Brands Have a Narrow Window to Position Themselves Early
The most valuable partnerships during the World Cup may not be the ones signed during the tournament itself. They will likely be the brands that identified rising athletes before global breakout moments happened.
That is the real lesson behind Olise’s growth.
He is already a globally recognized player, but his recent surge demonstrates how quickly visibility multiplies once performance, storylines, and tournament exposure align simultaneously.
The 2026 World Cup will create dozens of those moments.
Unknown players can become household names within weeks. Emerging stars can suddenly become globally marketable. Audience growth can accelerate almost overnight through a single performance, celebration, or viral moment.
For brands looking to invest in athlete marketing, the runway to establish authentic relationships before those breakout moments arrive is already open.
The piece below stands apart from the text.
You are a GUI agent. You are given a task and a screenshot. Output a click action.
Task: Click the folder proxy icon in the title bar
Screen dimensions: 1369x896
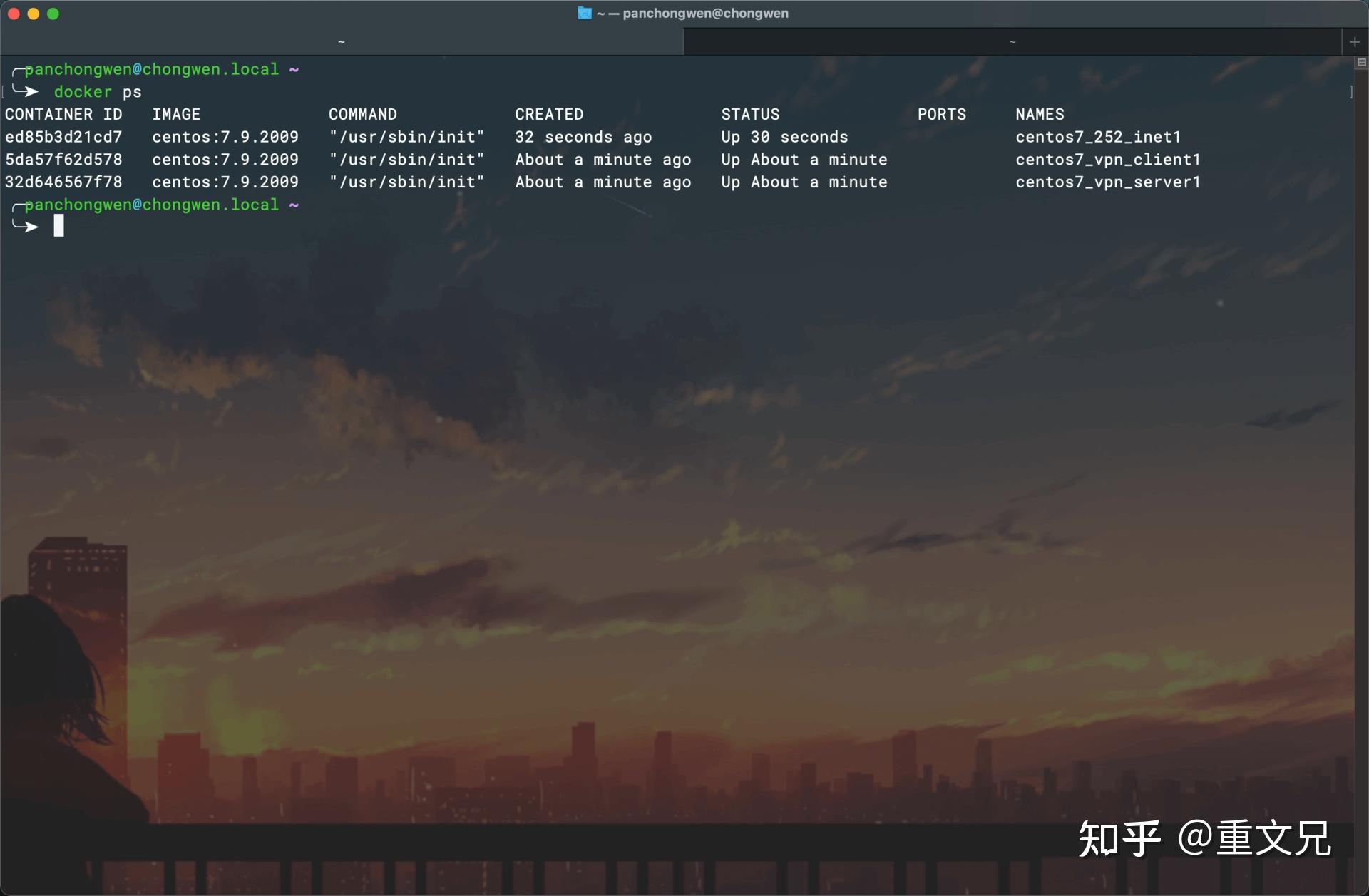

The 2026 World Cup Could Become a Defining Athlete Marketing Moment
Global tournaments have evolved into far more than sports competitions. They are now some of the largest audience aggregation events on the planet.
The combination of a U.S.-hosted World Cup, expanded global participation, increased match volume, and exploding social amplification creates what could become one of the biggest athlete branding opportunities in modern sports marketing.
Michael Olise’s recent growth is simply an early example of what that environment can produce.
For brands paying attention now, the opportunity is not just about aligning with today’s stars. It is about identifying tomorrow’s breakout global names before the rest of the market catches up.